A recent case highlights that New Zealand’s courts may be willing to pierce the ‘corporate veil’ of ownership in pursuit of parent companies.

A recent interim judgement by the High Court holding a parent company liable to pay the debts of its subsidiary should act as a warning, according to one lawyer.
In the case of Lewis Holdings Limited v Steel & Tube Holdings Limited, the outcome relied on a rarely used provision in the Companies Act 1993.
The provision provides an exception to the general rule that a company is a legal entity in its own right, separate from its shareholders.
Martin Dalgleish, partner at Kensington Swan, said the interim judgement served as ‘an important reminder’ that the courts may be willing to look behind the corporate veil to uncover the true operating identity of subsidiaries.
“The case illustrates the risks of holding companies poorly managing subsidiaries,” Dalgleish this week told clients in a legal update.
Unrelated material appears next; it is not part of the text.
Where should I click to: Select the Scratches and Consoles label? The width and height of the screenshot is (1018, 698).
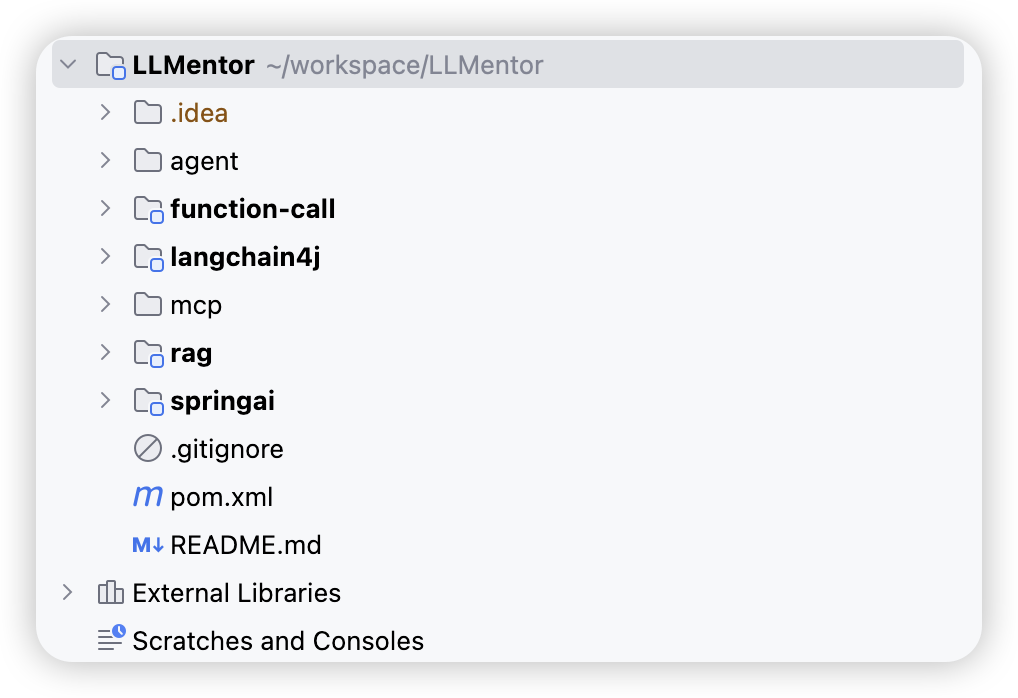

Dalgleish said a subsidiary’s business must be conducted so that the company has a separate commercial and legal existence from its parent.
“Many corporate groups pay lip service to this concept and operate as a ‘whole of group’. This case suggests there are real dangers with this approach.”
Dalgleish said directors must structure decision-making to observe a subsidiary’s separate legal status by holding formal board meetings and consciously appreciating they are making decisions as directors of the subsidiary. 
Where a holding company is providing financial or managerial support to a subsidiary, there should also be appropriate legal and commercial arrangements in place to reinforce and give effect to the separate legal status of the subsidiary. These formal support arrangements will also help to avoid breaching directors’ duties, Dalgleish said.
The judgment confirmed that the practice of appointing holding company employees as directors of a subsidiary is appropriate.
“Those directors may act in the best interests of the holding company provided that the constitution permits and the separation of interests is observed.”
Dalgleish said the decision was based on a unique set of facts, and holding companies could avoid this fate if they followed accepted commercial practice and ensured directors recognise the different interests involved.